◆ 本文:
╔══

今年の2月末に亡くなった伯母は、弱音を吐かない人でした。弱音を吐かない、というよりも弱音を感じる感覚が少ない人、と言った方が正しいかもしれません。

初孫ということで祖母に異様に可愛がられていた私は、家の手伝いをさせてもらえませんでした。母は洋服ひとつたためない私を心配し、実の姉である伯母に学校が長期休みに入ると、預けるようになりました。この結果、私は鳥のヒナのように伯母の後を追いかける子どもとなってしまったのです。

触れなかったハサミや包丁を、やりたいと言うと伯母は持たせてくれます。できないとスッと仕上げてしまうので、子ども心に非常に悔しく感じました。次は絶対成功させようとスイッチが入るため、自然とハサミも包丁も使えるようになっていきます。

伯母のすごかったのは、実技というより作業時の心構えを教えてくれるところでした。

「洗濯物でもね、洗い物でもね、やろうと思って難しいことはないのよ」

そう言いながら家の用事を済ませている伯母を見ると、大抵のことは簡単にできるものという考えが心身にしみ込みます。その考えは、学校での勉強や社会で働く際に心を支える、楽天的な性格を形作る核となりました。

これだけだと、伯母が「鉄の女」のような印象を持たれるかもしれませんが、違います。伯母は「鉄の女」なのではなく「柔軟な女」なのです。物事は難しくないと言いながら、人によってやり方や感じ方が違うと考えており、決して相手に無理強いをすることはありませんでした。

私が「さほど難しくない」作業が出来なくても、叱りもしませんし、不満も言いません。

指導をする場合、どうしても上手くいかないことを指摘しがちになりますが、伯母はできたことをものすごく喜ぶのです。いつかできるようになるし、できない間は他の人がやればいいのだから、というのが伯母の考えでした。

・できないと当たり前のように伯母にやられるのが悔しい
・できて報告すると我が事のように褒められるのが嬉しい

この2つの感情は、楽天的な私を育む核となりました。

学校の長期休暇の間、伯父は会社ですし、従兄弟はアルバイトに明け暮れておりましたので、昼間は伯母と2人きりです。最初の頃は寂しかろうと近所の同年齢の子どもを探してきてくれましたが、伯母と家事を共に行い喋ることを好む私を見て、無理に遊び相手を探さなくなりました。

╚══

◆ データ:
╔══

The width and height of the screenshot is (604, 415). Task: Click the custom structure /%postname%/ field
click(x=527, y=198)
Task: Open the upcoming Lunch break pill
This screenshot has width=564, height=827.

╚══
╔══

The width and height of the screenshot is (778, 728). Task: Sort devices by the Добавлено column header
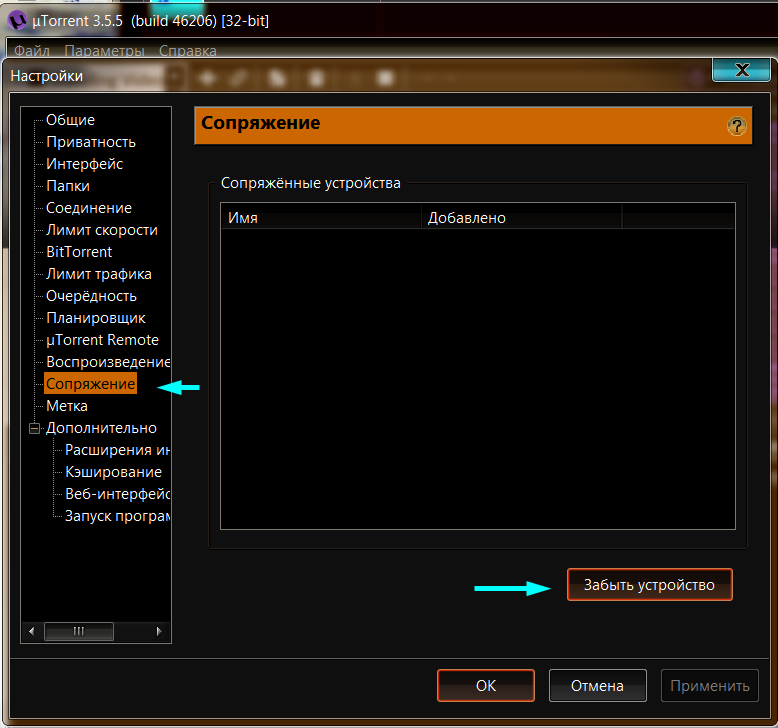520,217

╚══

◆ 課題: 亡くなった伯母の思い出を書いた本文を、最後の文のあとから書き続けてください。

◆ 回答文:
特に仲が悪かったわけではなく、仲の良い家族だったのに、時間があると伯母を求め、泊まりで遊びに行きました。大人と子どもという枠ではなく人として伯母が好きだったのです。

去年の夏に倒れた伯母を発見し、病院に付き添いましたが、タクシーから降ろす伯母はとても軽く、常に元気で病気をしたことのない伯母とは思えない変わりようでした。

すっかり軽くなった伯母ですが、タクシーで病院に向かう途中も「あんた、今日はいい靴履いているねぇ」と褒めてきます。私も負けずに「伯母さん、よく気づいたねぇ。十分元気だ」と笑いながら背中をさすり続けました。

病院に着くまで、伯母も私も辛くても悲しくても笑い合っていました。泣いてたまるかという楽天家特有の負けん気が発動したのです。

入院、施設への入居は、家族以外は付き添えないため、全く立ち会えませんでした。施設の面会は、当時のご時世から入り口でガラス越しでしか会えませんでした。

楽天家とは言うものの、生きていく上で辛い出来事はどうしても起こります。そのたびに伯母はプラスの発言をして私を支えてくれました。その伯母も今はいませんが、私は毎日を笑って生きています。日々面白いと思うことを新たに発見できるのは、目に見えない伯母が私の中で心を支えてくれているからでしょう。

今、私はnoteというプラットフォームで「毎日note」という活動をしています。「反省しなくてもいい人が反省し生きにくい世の中」だと感じたため、真面目に生きる人達に少しでも明るい話題を届けたいと思ったからです。

少し、間の抜けたクスリと笑える文章を毎日読んでもらうことで、心が明るくなる人を増やしていけたら、と思っています。この考えは伯母が育んでくれたものであり、伯母がいなかったら「毎日note」は始められなかったと思います。

毎日、なにかしらのメッセージを投稿することで、私の世界は広がりました。伯母は私の中で、今も楽天家の師匠として生き続けてくれています。